The nonionic surfactant (A) used in the present invention is not particularly limited. For example, a polyoxyalkylene type nonionic surfactant represented by the following formula (I) is preferably used.
R1-Y- (EO) s (PO) t-R2 (I)
In the formula (I), R1 is a hydrocarbon group having 8 to 22 carbon atoms, preferably 10 to 18 carbon atoms. The hydrocarbon group is preferably an alkyl group or an alkenyl group, which may be linear or branched. Examples of the hydrocarbon group raw material include primary or secondary higher alcohols, higher fatty acids, higher fatty acid amides, and the like.

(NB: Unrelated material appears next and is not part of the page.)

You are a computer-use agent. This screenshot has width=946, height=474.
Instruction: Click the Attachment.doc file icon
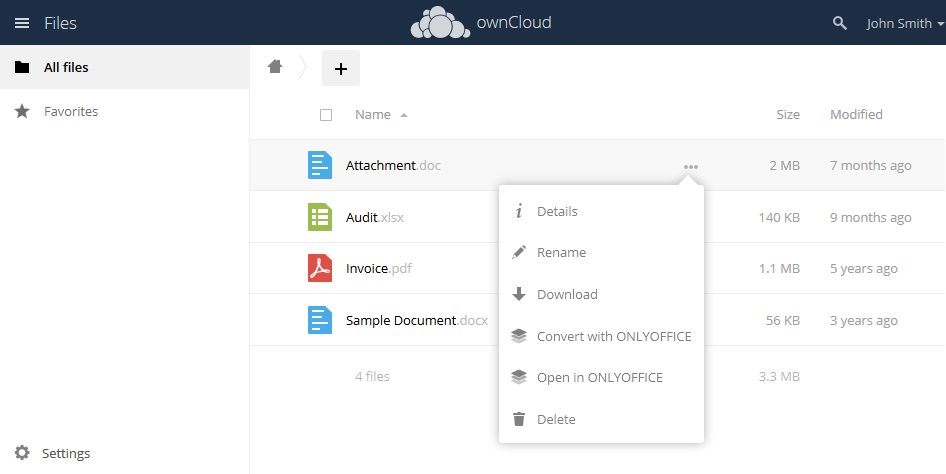(319, 165)
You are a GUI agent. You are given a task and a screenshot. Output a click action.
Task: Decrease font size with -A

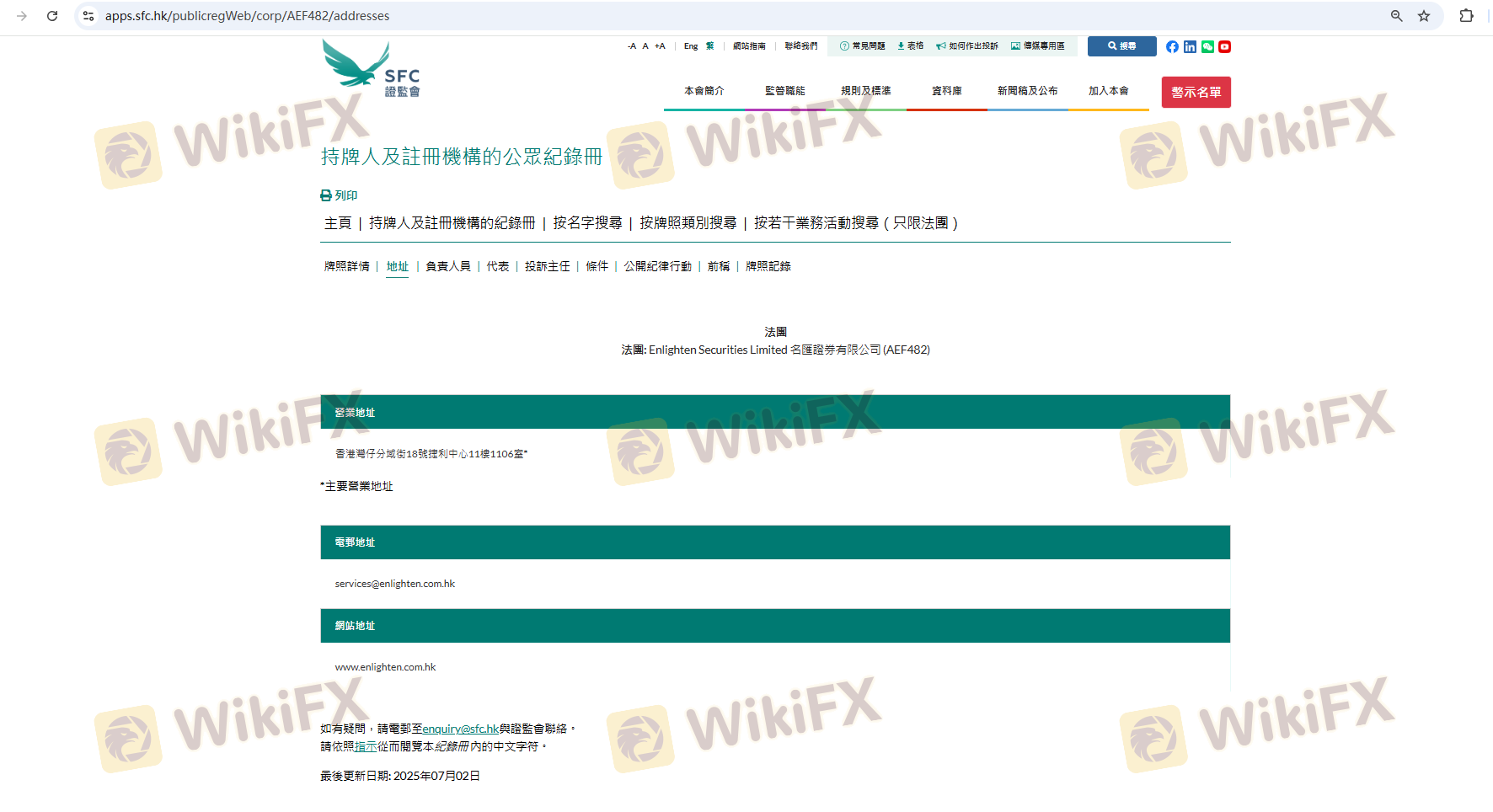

When R1 is branched, the branching ratio is 25% by mass or more, preferably 40% by mass or more, and preferably 80% by mass or less. Of these branched alkyl or alkenyl groups, the intermediate chain branching ratio is 40% by mass or more, preferably 50% by mass or more, more preferably 70% by mass or more. When the branching ratio is in such a range, the detergency against oil is improved, which is preferable. A higher intermediate chain branching ratio is more preferable because the detergency against oil becomes higher.
Here, “branch ratio” and “intermediate chain branch ratio” will be described by taking, as an example, a primary higher alcohol which is a raw material of the component (A) represented by formula (I). The higher alcohol is, for example, a mixture of a branched higher alcohol represented by the following formulas (1) to (2) and a linear higher alcohol represented by the formula (3).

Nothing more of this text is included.